Question

Three small bodies of identical masses can move along a straight line. The central body (2) is initially at rest and bodies 1 and 3 are at a distance L and 2L from the central body respectively. Bodies 1 and 3 move towards body 2 with speeds ${v_0}$ each. The collision between 1 and 2 is perfectly elastic and the collision between body 2 and 3 is perfectly inelastic. After all the collisions are over,

A. All the bodies come to rest
B. The body 1 moves towards left, bodies 2 and 3 move towards right
C. body 2 remains at rest and other bodies 1 and 3 turn back
D. All the bodies move towards the right.

Answer 1

In case of collisions whether they are elastic or inelastic collisions there is always one thing we conserve which is momentum. If those collisions are elastic then we will conserve kinetic energy too. In case of inelastic collisions we can’t conserve the kinetic energy because it is lost in the form of heat or sound.

Formula used:
\eqalign{ & p = mv \cr & {p_i} = {p_f} \cr}
$\dfrac{{{v_2} - {v_1}}}{{{u_1} - {u_2}}} = e$

Complete step by step answer:
According to Newton's second law as long as there is no external impulsive force momentum will always be conserved. For example if a bomb or rock explodes then we can conserve the momentum because explosion is considered as an internal reaction. So when there is no external impulsive force we find out the momentum of the rock or bomb before it gets exploded and we equate it to the momentum of the system of pieces after the rock has exploded. In this we solve many problems.
Now coming to the given question first the body 1 collides with 2 and comes to rest

We have momentum $p = mv$ where ‘m’ is the mass and ‘v’ is the velocity
We conserve the momentum for this collision ${p_i} = {p_f}$
Initial momentum before collision is ${p_i} = m \times {v_0} = m{v_0}$
Final momentum after collision will be of mass 2 only as mass 1 comes to rest ${p_f} = mv$ where ‘v’ is the velocity of mass 2 because first body comes to rest after collision and it doesn’t contribute to final momentum
${p_i} = {p_f}$
\eqalign{ & \Rightarrow {v_0}m = mv \cr & \Rightarrow {v_0} = v \cr}
Next we will solve for the collision between the second and third body. In case of inelastic collision the coefficient of restitution(e) will be zero.
$\dfrac{{{v_3} - {v_2}}}{{{u_2} - {u_3}}} = e$
Where ${u_2}$ and ${u_3}$ are the initial velocities of second and third bodies respectively while ${v_2}$ and ${v_3}$ are the final velocities of second and third bodies respectively and ‘e’ s the coefficient of restitution which will be zero for the inelastic collision.
Here ${u_2} = {v_0}$ and ${u_3} = - {v_0}$
\eqalign{ & \Rightarrow \dfrac{{{v_3} - {v_2}}}{{{u_2} - {u_3}}} = 0 \cr & \Rightarrow \dfrac{{{v_3} - {v_2}}}{{{v_0} - {v_0}}} = 0 \cr & \Rightarrow {v_3} - {v_2} = 0 \cr}
From conservation of momentum we have
\eqalign{ & {p_i} = {p_f} \cr & \Rightarrow m{v_0} - m{v_0} = m{v_2} + m{v_3} \cr & \Rightarrow 0 = {v_2} + {v_3} \cr}
From the above two equations we will get ${v_2} = 0,{v_3} = 0$.
So finally by the end of collisions all the three bodies will come to rest.

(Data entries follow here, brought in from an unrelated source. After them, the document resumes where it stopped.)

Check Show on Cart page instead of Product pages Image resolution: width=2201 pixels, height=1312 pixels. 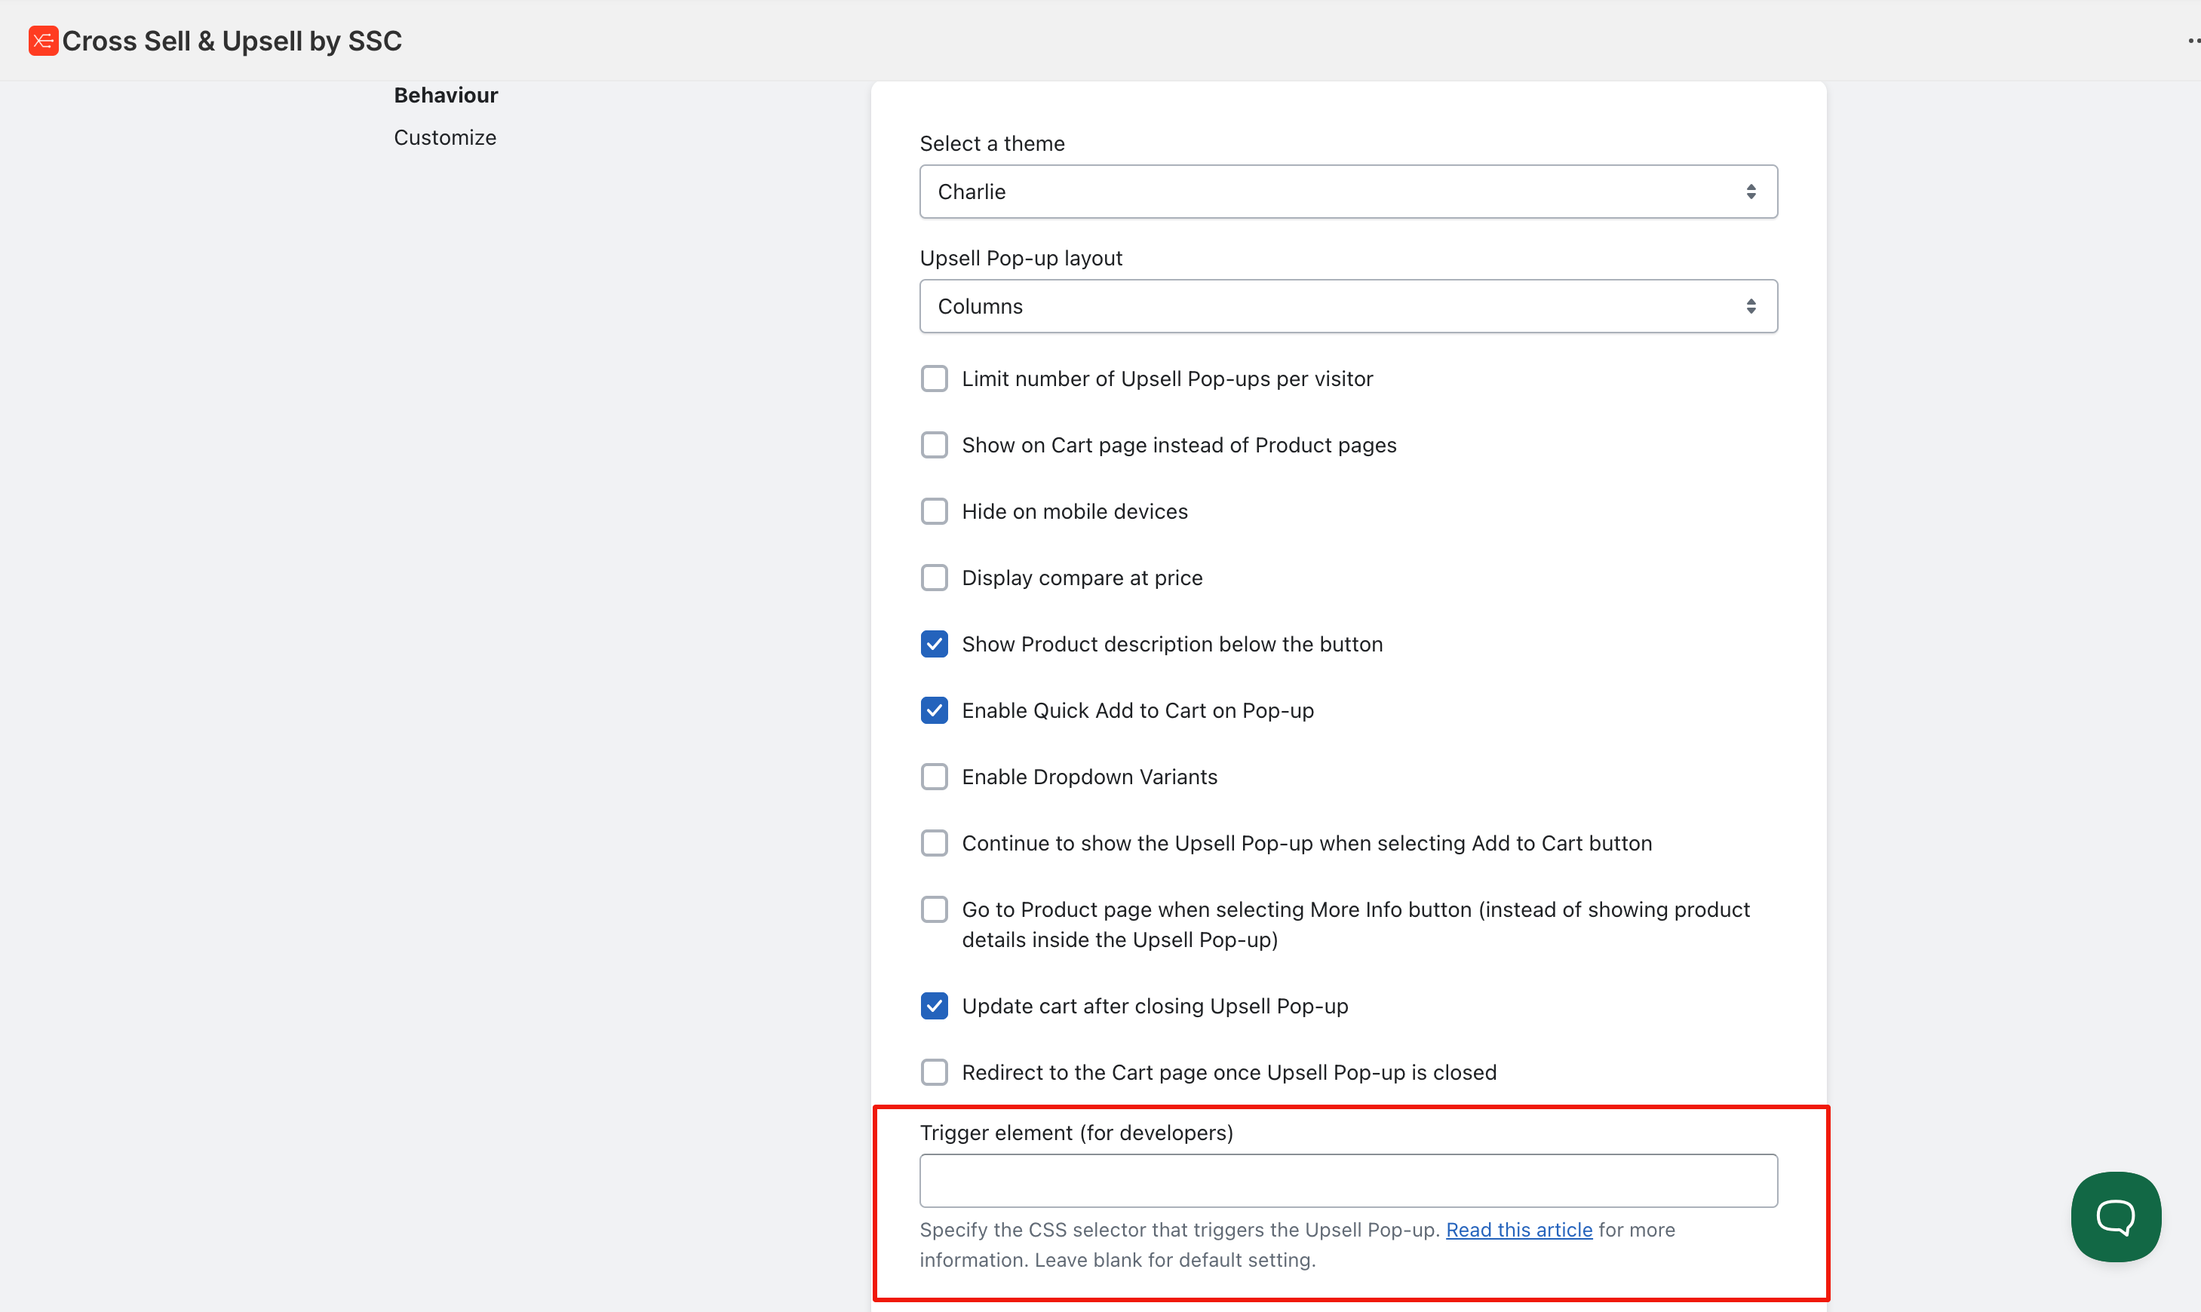pos(934,446)
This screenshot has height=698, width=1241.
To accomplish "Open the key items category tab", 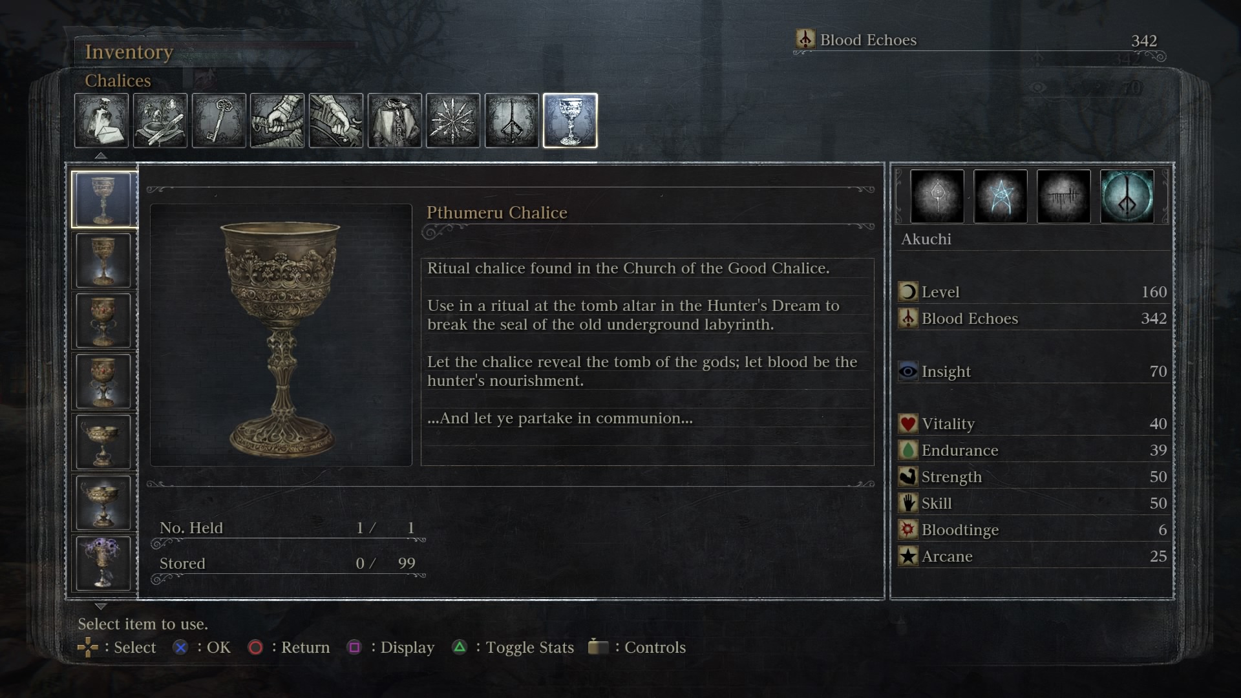I will [x=219, y=121].
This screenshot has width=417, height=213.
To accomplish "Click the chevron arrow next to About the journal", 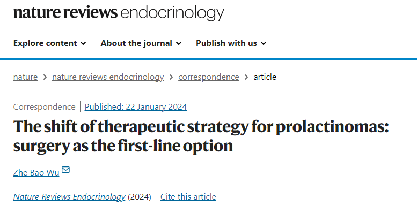I will click(179, 43).
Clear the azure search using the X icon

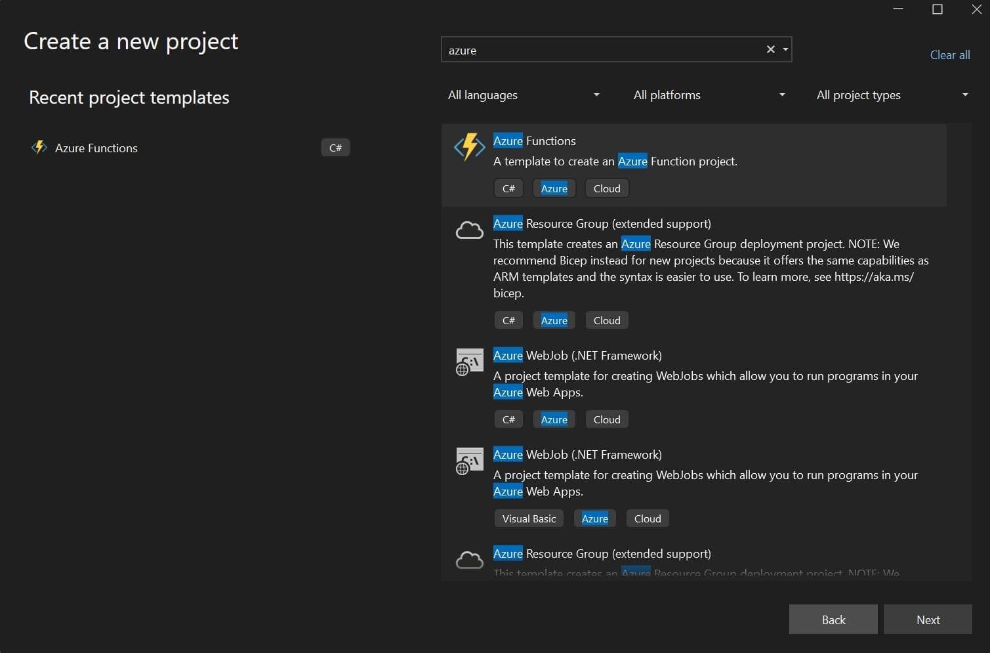point(770,49)
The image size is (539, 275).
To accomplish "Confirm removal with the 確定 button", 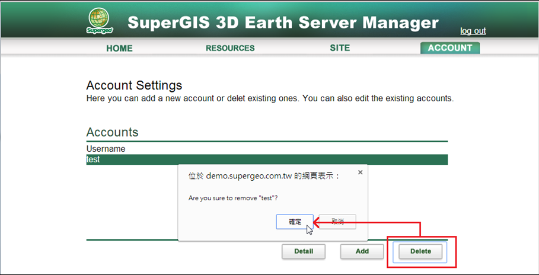I will pos(295,222).
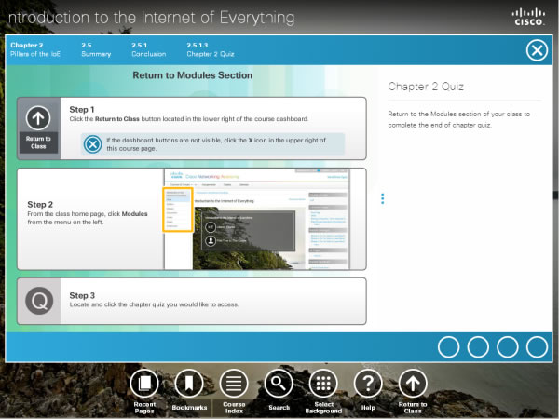Open the Select Background grid icon
The width and height of the screenshot is (559, 419).
[323, 383]
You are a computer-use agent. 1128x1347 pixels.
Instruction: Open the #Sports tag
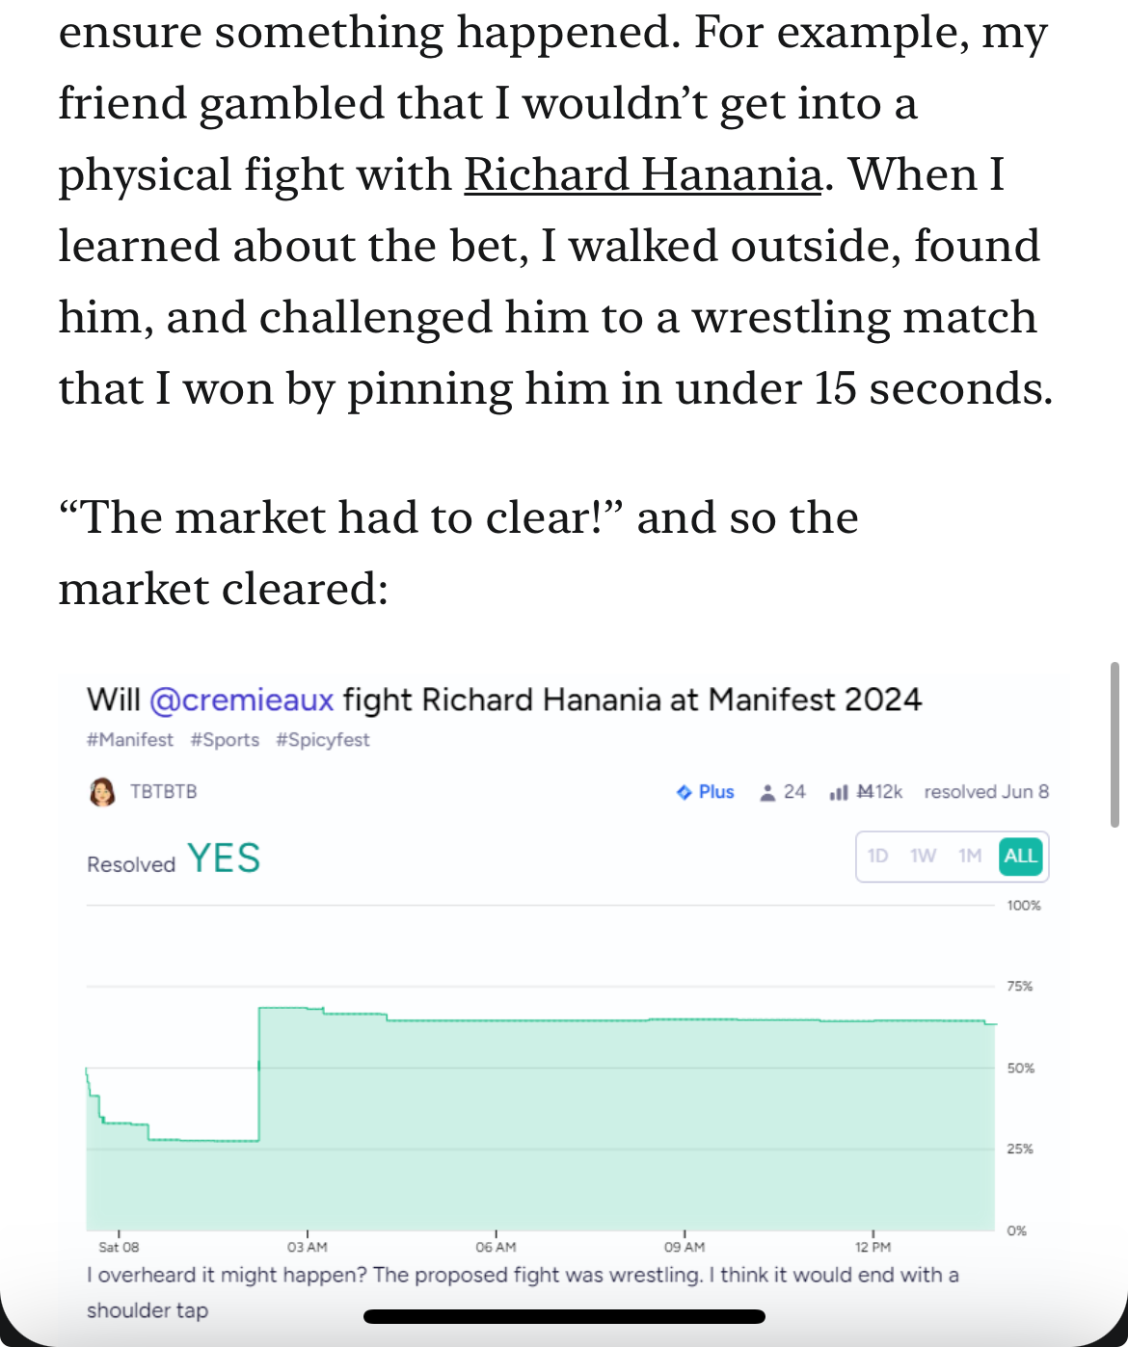click(x=226, y=740)
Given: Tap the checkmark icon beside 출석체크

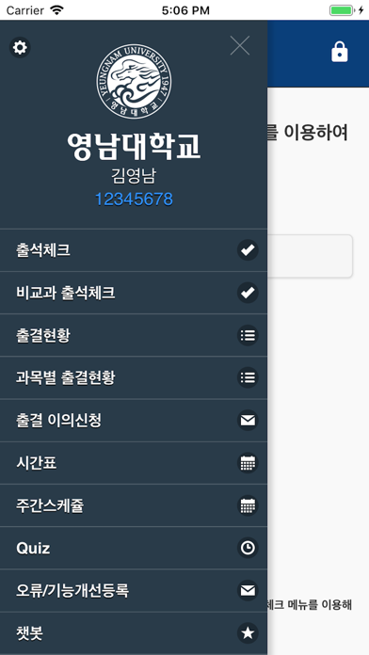Looking at the screenshot, I should pyautogui.click(x=248, y=250).
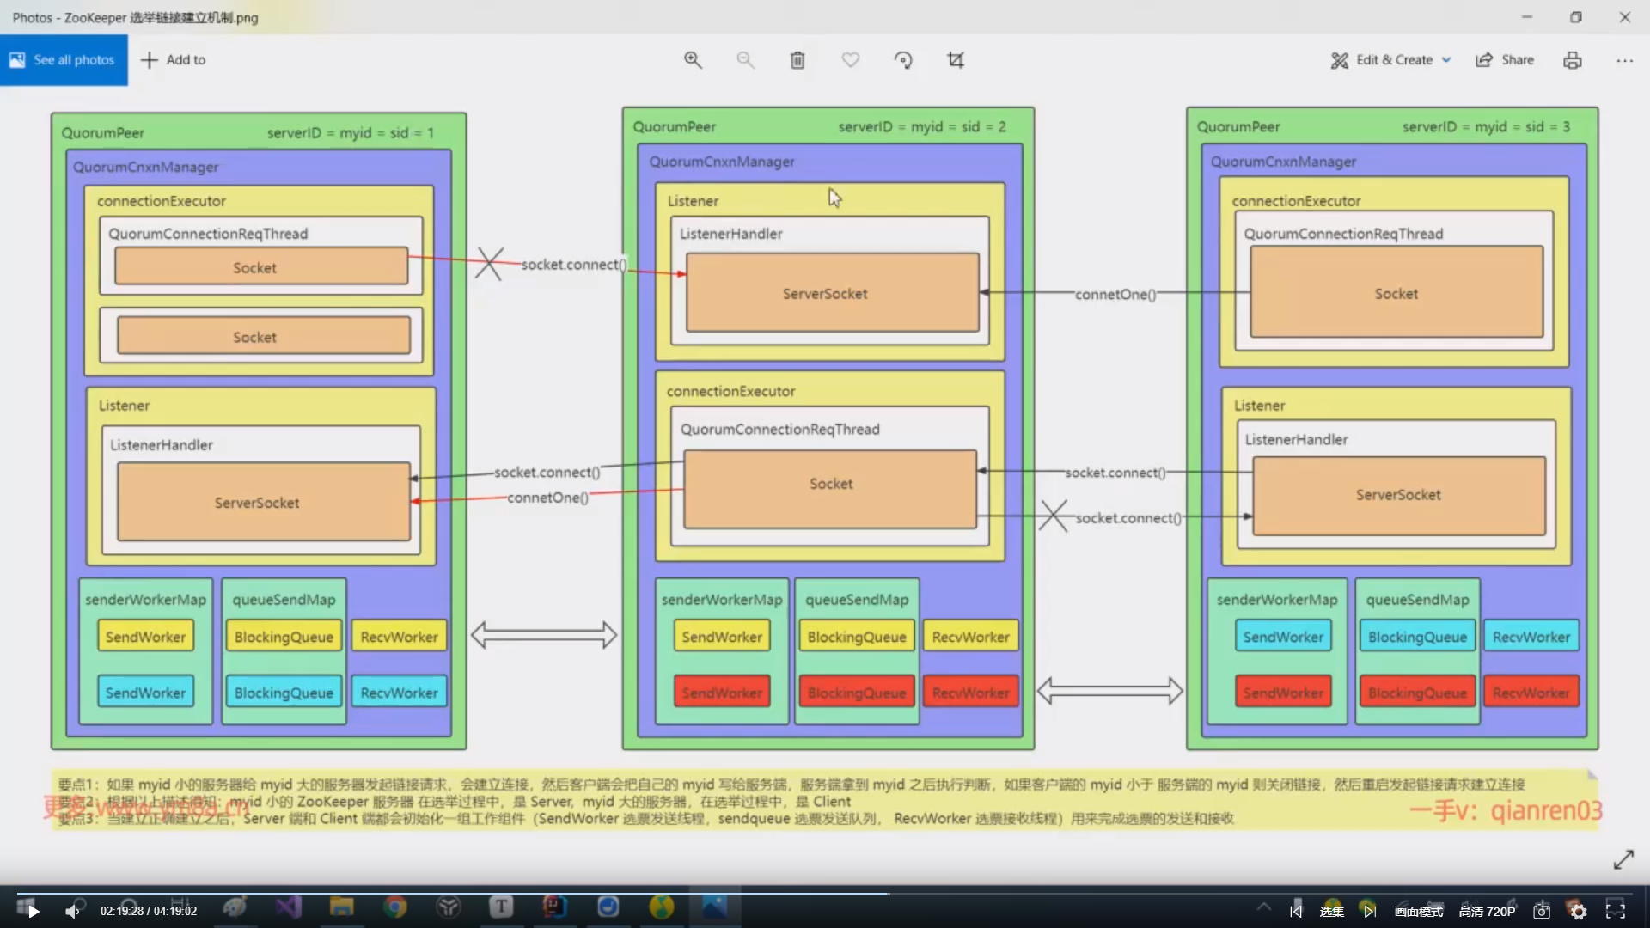Open the crop tool icon
Screen dimensions: 1650x928
point(956,60)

Hence option A will be the answer.

Note:
During the collision there is an external force which is gravity but still we had conserved the momentum because gravity is not the external impulsive force and collision is the very short time action and within that time gravity doesn’t create much difference to the momentum of the system.